What you are asked to do » Your answer must be an exact copy of all the entries.

════════════════════

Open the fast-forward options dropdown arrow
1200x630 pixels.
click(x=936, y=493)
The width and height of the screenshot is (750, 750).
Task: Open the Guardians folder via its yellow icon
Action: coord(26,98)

════════════════════

Reply to the exercise »
Open the fast-forward options dropdown arrow
1200x630 pixels.
click(x=936, y=493)
The width and height of the screenshot is (750, 750).
Task: Open the Guardians folder via its yellow icon
Action: coord(26,98)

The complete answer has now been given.